When doing binary arithmetic, calculating the remainder of a division by a power of 2 can be done using a bitwise $\textrm{AND}$. For $n \geq 0$ we have that:

$(X \mod 2^n) = X \textrm{ AND } (2^n - 1)$

I can see from some examples why it works, but I would like to know a general proof for this.
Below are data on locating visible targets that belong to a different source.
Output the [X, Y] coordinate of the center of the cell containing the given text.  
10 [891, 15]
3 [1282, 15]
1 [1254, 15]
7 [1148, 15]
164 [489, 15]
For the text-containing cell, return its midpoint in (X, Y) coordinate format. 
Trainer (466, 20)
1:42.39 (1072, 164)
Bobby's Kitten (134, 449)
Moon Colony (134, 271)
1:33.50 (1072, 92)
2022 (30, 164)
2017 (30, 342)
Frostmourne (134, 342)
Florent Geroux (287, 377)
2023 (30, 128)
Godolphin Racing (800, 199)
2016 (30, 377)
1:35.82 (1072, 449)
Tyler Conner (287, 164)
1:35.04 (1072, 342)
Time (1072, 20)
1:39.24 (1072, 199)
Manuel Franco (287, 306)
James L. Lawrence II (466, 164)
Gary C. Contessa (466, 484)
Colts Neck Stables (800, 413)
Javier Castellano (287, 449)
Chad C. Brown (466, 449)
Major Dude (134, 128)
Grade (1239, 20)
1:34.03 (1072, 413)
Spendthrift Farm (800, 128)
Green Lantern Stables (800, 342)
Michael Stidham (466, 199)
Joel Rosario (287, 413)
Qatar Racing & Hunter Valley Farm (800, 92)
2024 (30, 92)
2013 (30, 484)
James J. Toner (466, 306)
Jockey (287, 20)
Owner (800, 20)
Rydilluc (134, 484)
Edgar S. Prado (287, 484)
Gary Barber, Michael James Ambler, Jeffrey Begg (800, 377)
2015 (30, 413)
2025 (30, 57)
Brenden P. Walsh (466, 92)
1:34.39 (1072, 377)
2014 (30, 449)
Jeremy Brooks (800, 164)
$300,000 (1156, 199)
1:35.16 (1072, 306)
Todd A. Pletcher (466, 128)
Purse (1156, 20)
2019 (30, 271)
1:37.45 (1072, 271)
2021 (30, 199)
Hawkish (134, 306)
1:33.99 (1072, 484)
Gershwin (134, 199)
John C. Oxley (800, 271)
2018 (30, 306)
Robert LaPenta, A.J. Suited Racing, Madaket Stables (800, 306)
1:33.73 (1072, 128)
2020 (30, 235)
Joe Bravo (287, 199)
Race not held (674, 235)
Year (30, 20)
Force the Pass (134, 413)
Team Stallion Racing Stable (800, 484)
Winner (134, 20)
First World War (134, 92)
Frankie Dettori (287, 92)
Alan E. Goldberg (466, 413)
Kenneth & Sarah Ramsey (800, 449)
I lay out two cases which can be generalized, but I would like to know if this reasoning constitutes a proof.

Dividing by 2

The simplest, non-trivial case is dividing by 2.

$ 2_{10} = 10_{2} $

If $X$ is an n-bit even number, it will have the form

$ x_0 x_1...x_{n-1}0$

If it is odd, then it will end on a 1

$ x_0 x_1...x_{n-1}1$

Applying the bitwise $\textrm{AND}$ we get that for an even number

$ x_0 x_1...x_{n-1}0 \textrm{ AND } 0...01 = 0$

For an odd number

$ x_0 x_1...x_{n-1}1 \textrm{ AND } 0...01 = 1$

Dividing by 4

When dividing by 4, the remainder can be either 0, 1, 2 or 3.
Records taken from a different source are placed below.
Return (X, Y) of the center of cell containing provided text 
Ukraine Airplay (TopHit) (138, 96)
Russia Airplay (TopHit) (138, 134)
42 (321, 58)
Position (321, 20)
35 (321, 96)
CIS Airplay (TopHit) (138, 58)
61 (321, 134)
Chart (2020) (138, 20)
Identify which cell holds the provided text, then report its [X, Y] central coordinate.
Case 1: $ X \equiv 0 \pmod{4}$

In this case, $X$ will have the form

$ x_0 x_1...x_{n-2}00$

And applying bitwise $\textrm{AND}$ with $2^n -1$ we get

$ x_0 x_1...x_{n-2}00 \textrm{ AND } 0...011 = 0$

Case 2: $X \equiv 1 \pmod{4}$

$X$ has the form

$ x_0 x_1...x_{n-2}01$

So that

$ x_0 x_1...x_{n-2}01 \textrm{ AND } 0...011 = 1$

Case 3: $X \equiv 2 \pmod{4}$

$X$ has the form

$ x_0 x_1...x_{n-2}10$

So that

$ x_0 x_1...x_{n-2}10 \textrm{ AND } 0...011 = 10$

Case 4: $X \equiv 3 \pmod{4}$

Finally, in this case $X$ will have the form

$ x_0 x_1...x_{n-2}11$

So that

$ x_0 x_1...x_{n-2}11 \textrm{ AND } 0...011 = 11$

Generalizing these results

I can see how this proof can be generalized for all powers of 2: in the case of 4, any number divisible by 4 ends with two zeroes when in binary representation. For any number divisible by 8, it has to end with three zeroes, and so on.

Is there a simpler, and perhaps more rigorous way to prove that $(X \mod 2^n) = X \textrm{ AND } (2^n - 1)$?

Answer 1

AND only cares about common 1's, $2^n-1$ is the sum of all lower powers of 2 (aka base 2 repunit). The AND then, only cares about those 1's below the $2^n$ place. That makes the result less than $2^n$ and only contain the 1's set in X. By clearing all bits above $2^n$ you've subtracted a multiple of $2^n$ . That makes the bits that are 1, read out the remainder on division by $2^n$ . It really is that simple.